Let us dream that hospitals find answers to our ills and medicines to cure them; that our children will no longer die due to the state's negligence in not preventing disease and for neglecting the environment of misery in which the poor live.

We dream that our children will have schools and educational opportunities, so that they can enjoy access to a dignified life and join in the conscious participation of the development of our country and its ethnic groups.

Let us dream that those who make the laws do so with the needs of the people in mind and not only the interests of the powerful.

Let us dream that the wealth of our country will have a better fate than to find its way to Miami or European bank accounts; and that rather it will serve to provide employment to the needy, to meet the needs of every household, to enable a dignified life for every Guatemalan, and finally serve to banish once and for all, the extreme poverty and misery that shames and dishonors us.

Let us dream that looting and corruption by the state and the exploitation of the poor and the trafficking of drugs, people and arms, with all that it implies, will disappear from our land simply because Guatemalans want progress, but not at the expense of our moral degradation.

We dream that our sisters and brothers will not have to emigrate; risking their lives and living inhuman tragedies, in a quest to seek security and opportunities denied them their own homeland.

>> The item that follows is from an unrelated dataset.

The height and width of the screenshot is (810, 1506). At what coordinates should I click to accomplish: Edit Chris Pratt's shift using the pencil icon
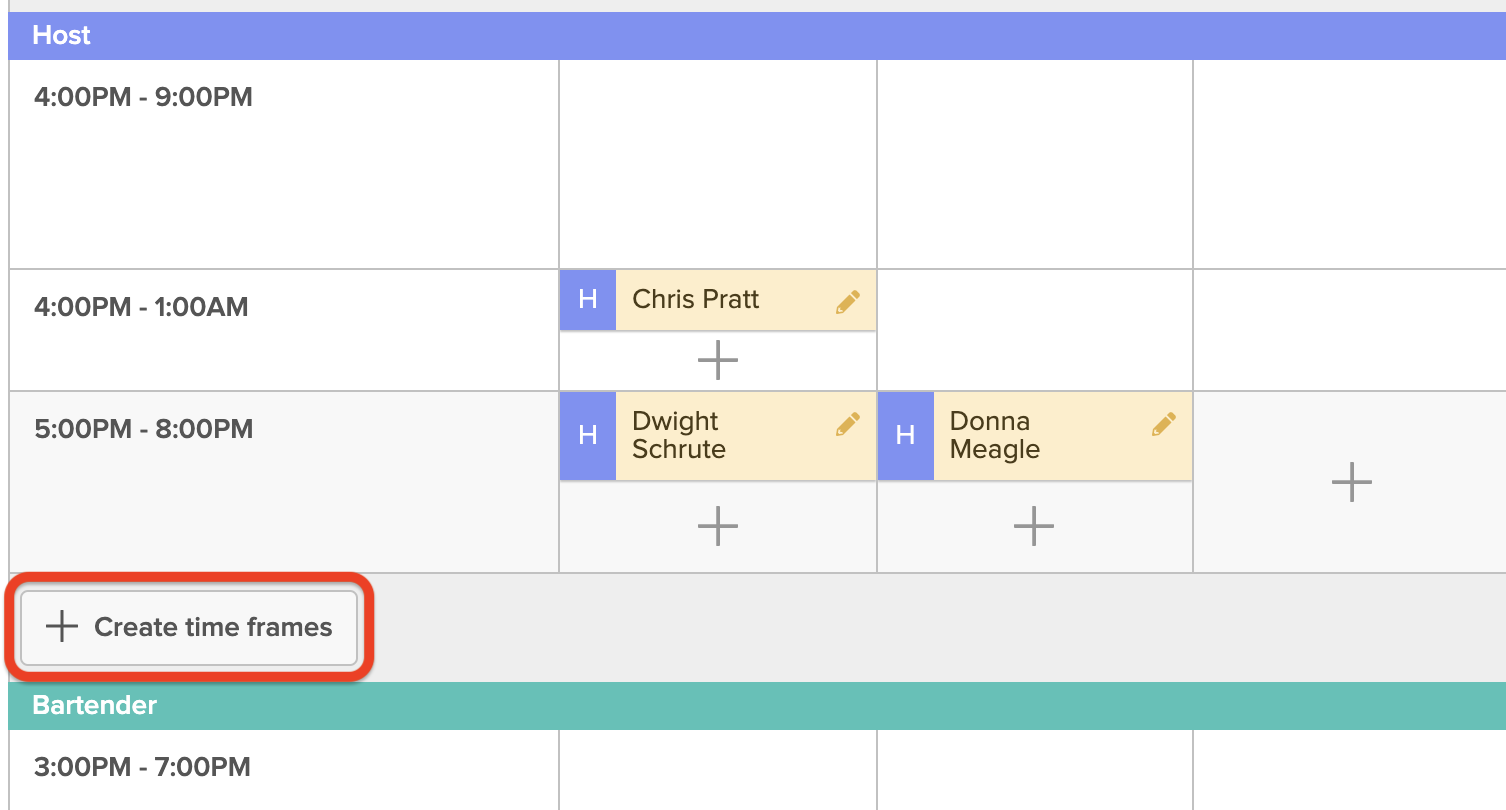pos(846,299)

Let us dream that cultural differences will never again be cause for discrimination against indigenous peoples and ethnic groups; and who can finally live in justice and peace, respecting and enjoying, orderly and judiciously, the resources God has given us.

Let us dream that we will protect the environment, aware that this is the space in which we, our children, our grandchildren and future generations will live; so their conservation and recovery represents an inescapable responsibility, especially with the generations who come after us.

Let us dream that, with the work of all, Guatemalan goodwill oriented in love, we can overcome these problems and above all, restore the good name that our country deserves but has been lost in the community of nations.

Dreams like these, that seemed impossible in the United States 50 years ago, became a reality for a people's faith in a God who was always the guarantor of their freedom, and the inspiration of men of faith like Martin Luther King, who made it possible for the nation to break those barriers and come to true brotherhood between black and white, giving the key steps towards achieving those dreams.

The people of Guatemala have faith in God and understand that to overcome the hatred, resentment and selfishness that oppress and denigrates us is fundamental for solidarity and brotherly love, understanding between rich and poor, as well as between all ethnicities and nations, and between practitioners of the different faiths that are practiced in our country, and to preach the love and the fear of God.
Protesters demonstrating against government corruption.
"Yes, we have the right to dream"

The blessings of a new hope for the future to you all!
Debbie and Richard Welch
PC(USA) Mission Co-workers, Guatemala

1 comment:

  1. Let us dream that those who make the laws do so with the needs of the people in mind and not only the interests of the powerful.
    That is a worthy dream everywhere. I hope there are some actual changes that make it possible.